*** Opening of DATA EXCERPTS ***

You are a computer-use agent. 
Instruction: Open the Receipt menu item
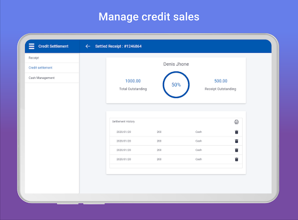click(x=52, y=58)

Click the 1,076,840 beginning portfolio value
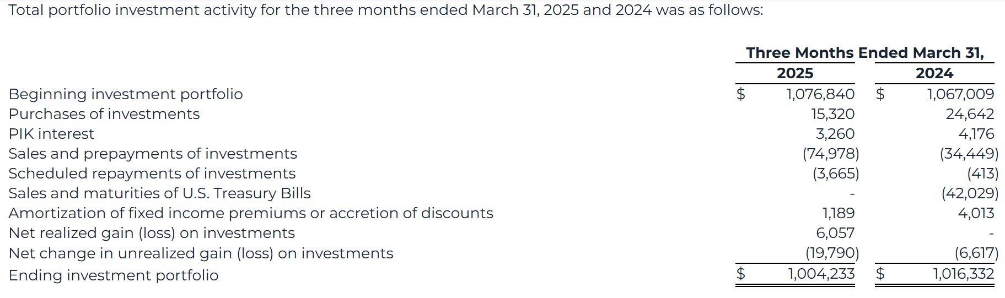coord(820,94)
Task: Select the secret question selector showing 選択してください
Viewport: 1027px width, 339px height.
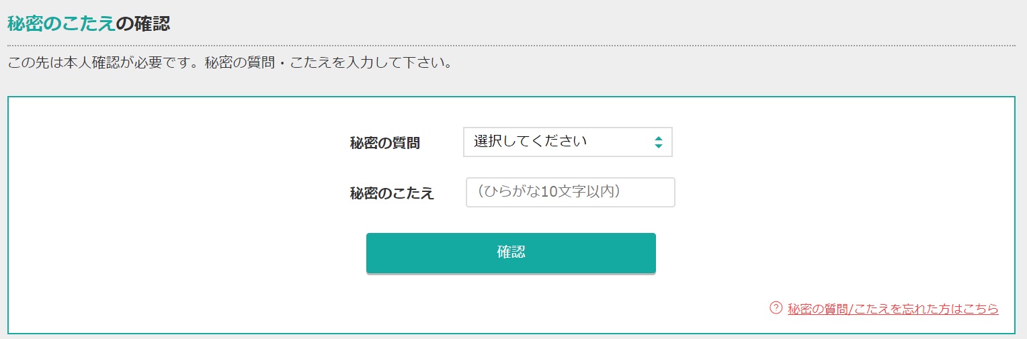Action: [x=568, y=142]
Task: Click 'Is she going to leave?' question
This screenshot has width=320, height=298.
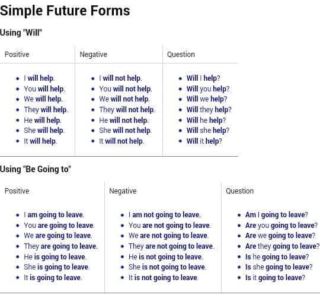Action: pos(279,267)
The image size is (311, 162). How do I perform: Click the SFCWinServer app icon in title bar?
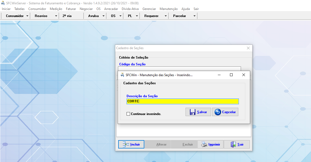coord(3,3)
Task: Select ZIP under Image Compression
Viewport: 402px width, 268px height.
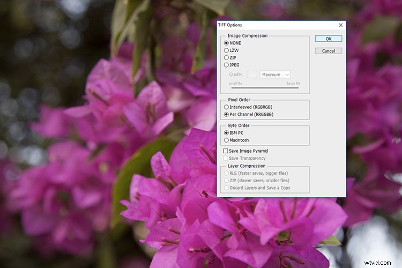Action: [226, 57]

*** Close of DATA EXCERPTS ***
*** Opening of DATA EXCERPTS ***

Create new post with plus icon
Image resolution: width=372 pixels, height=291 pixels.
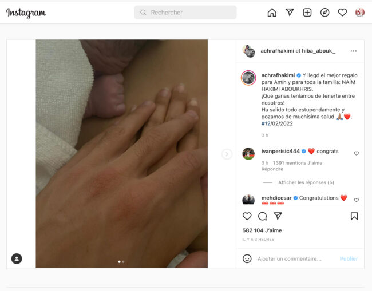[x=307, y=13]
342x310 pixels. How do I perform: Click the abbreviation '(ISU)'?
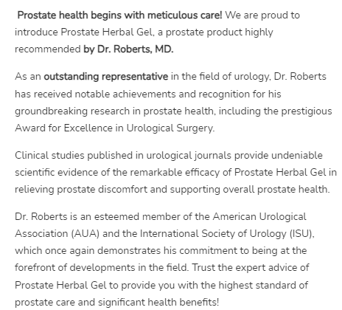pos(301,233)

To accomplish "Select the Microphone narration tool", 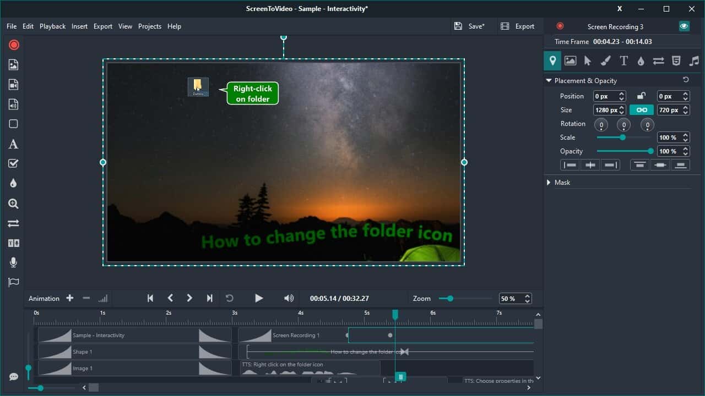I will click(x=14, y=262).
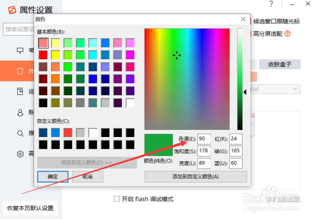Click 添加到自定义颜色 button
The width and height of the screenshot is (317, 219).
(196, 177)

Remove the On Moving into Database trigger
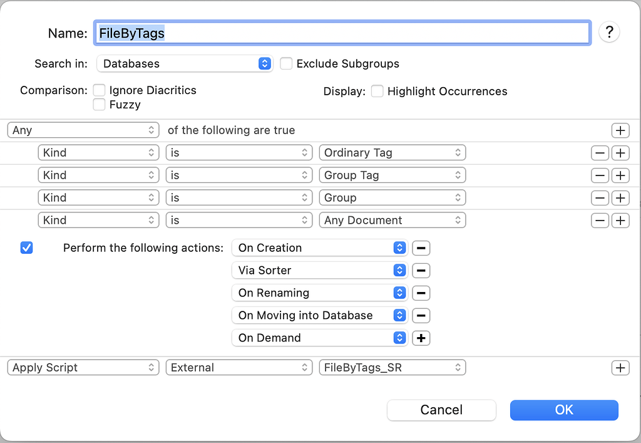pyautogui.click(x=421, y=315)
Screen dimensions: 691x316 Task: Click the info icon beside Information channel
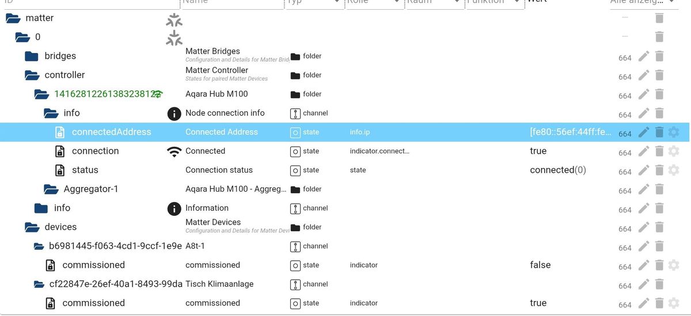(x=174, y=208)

*** Close of DATA EXCERPTS ***
*** Opening of DATA EXCERPTS ***

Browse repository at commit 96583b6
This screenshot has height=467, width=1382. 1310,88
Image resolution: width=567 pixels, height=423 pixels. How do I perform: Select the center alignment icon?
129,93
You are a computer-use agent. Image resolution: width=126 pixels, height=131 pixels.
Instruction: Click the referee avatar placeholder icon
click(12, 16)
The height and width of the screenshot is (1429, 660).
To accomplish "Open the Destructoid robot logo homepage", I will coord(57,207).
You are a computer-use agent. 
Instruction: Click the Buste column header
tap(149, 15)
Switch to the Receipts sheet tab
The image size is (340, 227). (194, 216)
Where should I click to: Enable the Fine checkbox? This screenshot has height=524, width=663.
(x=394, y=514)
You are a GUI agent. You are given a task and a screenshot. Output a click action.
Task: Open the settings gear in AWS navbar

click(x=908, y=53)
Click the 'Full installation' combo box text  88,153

*** Close of DATA EXCERPTS ***

[THE PROBLEM]
Filter the data above by the word "question" and copy every line that matches.

[SOLVED PROBLEM]
Task: Select the secret question selector showing 選択してください
Task: Click 'Is she going to leave?' question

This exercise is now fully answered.